Generates tracks with state transitions for condensates. This function is used to simulate the movement of condensates under varying conditions defined by transition matrices and state probabilities.

Parameters#

  • track_generator: Track_generator
    An instance of the track generator.

  • track_lengths: list | np.ndarray | int
    The lengths of the tracks to be generated.

  • initial_positions: np.ndarray
    The initial positions of the condensates.

  • starting_frames: int
    The starting frames for the tracks.

  • diffusion_parameters: np.ndarray
    The diffusion parameters for the condensates.

  • hurst_parameters: np.ndarray
    The Hurst parameters for the condensates.

  • diffusion_transition_matrix: np.ndarray
    The transition matrix for diffusion states.

  • hurst_transition_matrix: np.ndarray
    The transition matrix for Hurst states.

  • diffusion_state_probability: np.ndarray
    The state probability for diffusion.

  • hurst_state_probability: np.ndarray
    The state probability for Hurst.

Returns#
  • tuple[dict, dict]: A tuple containing the tracks dictionary and points per time dictionary.
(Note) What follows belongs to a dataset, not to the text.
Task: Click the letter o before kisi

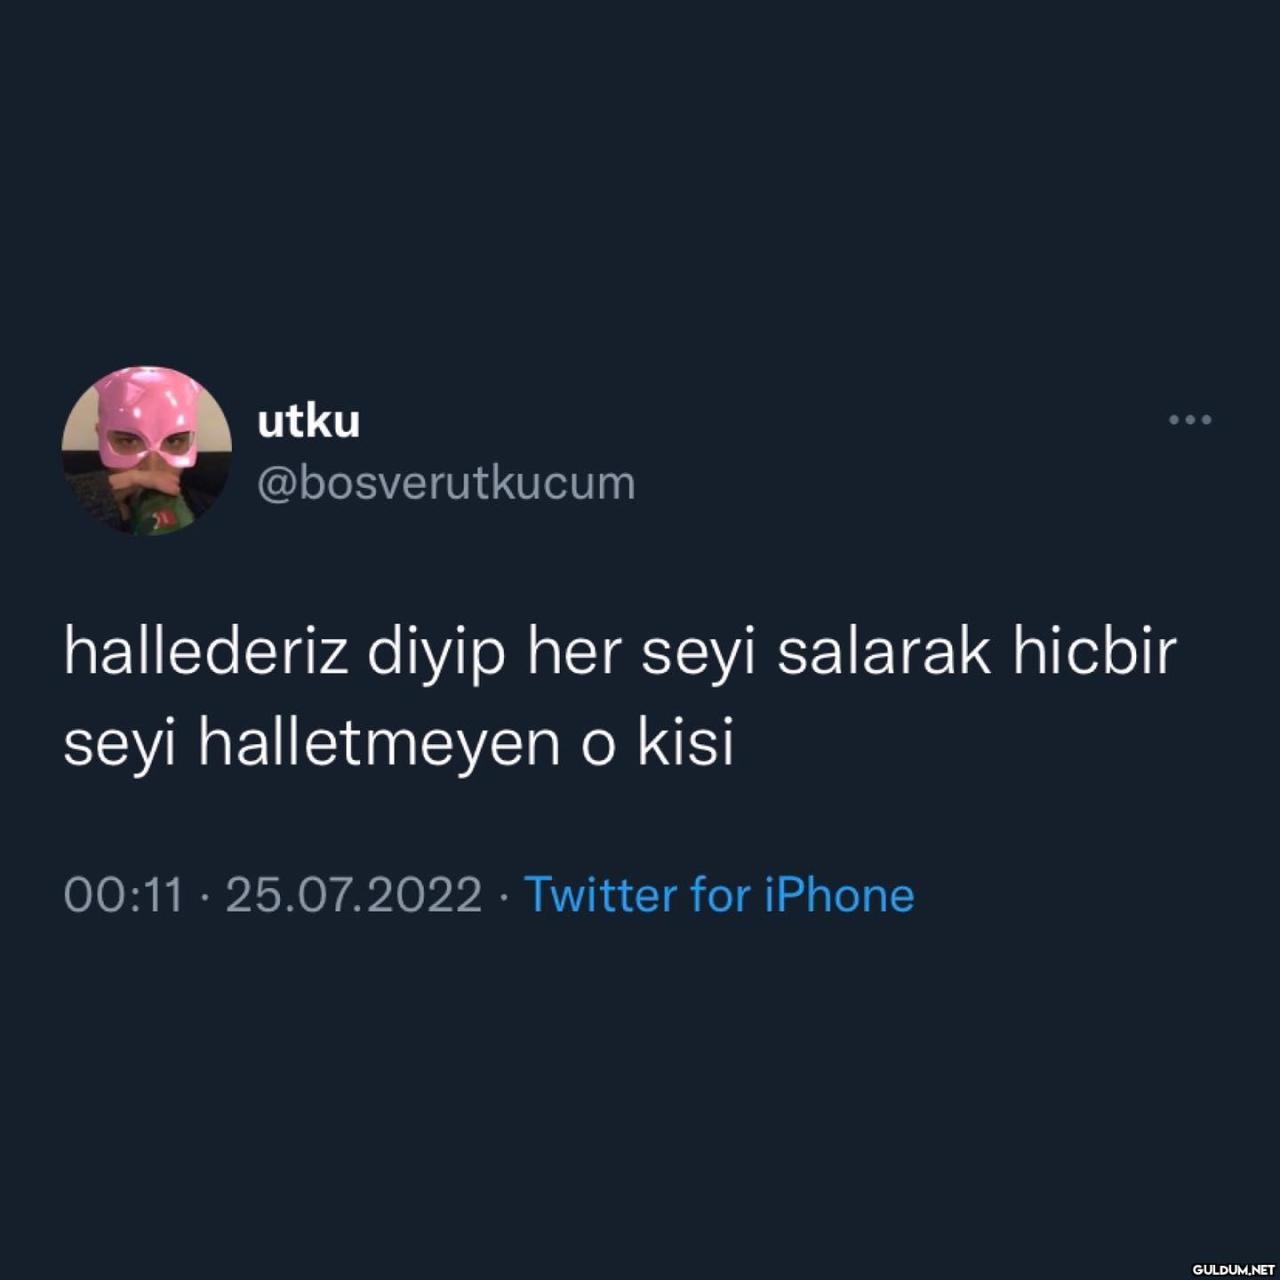Action: coord(598,748)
_convert_tracks_to_trajectory#

Description#

Converts the generated tracks into a trajectory format.

Parameters#
  • tracks: dict
    The dictionary of tracks to be converted.
Returns#
  • dict: The converted trajectory data.

Dependencies#

  • matplotlib.pyplot
  • numpy
  • RectangularCell from ..cells.rectangular_cell
  • cache from ..utils.decorators
  • Track_generator from track_gen

Usage Example#

import numpy as np
from ..cells.rectangular_cell import RectangularCell
from .condensate_movement import create_condensate_dict, Condensate

# Initialize a rectangular cell
cell = RectangularCell()

# Create condensates
condensates = create_condensate_dict(
    initial_centers=np.array([[0, 0], [1, 1]]),
    initial_scale=np.array([1, 2]),
    diffusion_coefficient=np.array([0.1, 0.2]),
    hurst_exponent=np.array([0.5, 0.6]),
    cell=cell,
)

# Access a condensate
condensate = condensates['0']

# Get position and scale at a given time
result = condensate(times=10, time_unit='ms')
print(result)

This documentation provides a comprehensive overview of the condensate_movement module, detailing its classes, functions, and dependencies. The provided example demonstrates how to initialize and use the Condensate class and related functions for simulating condensate movements.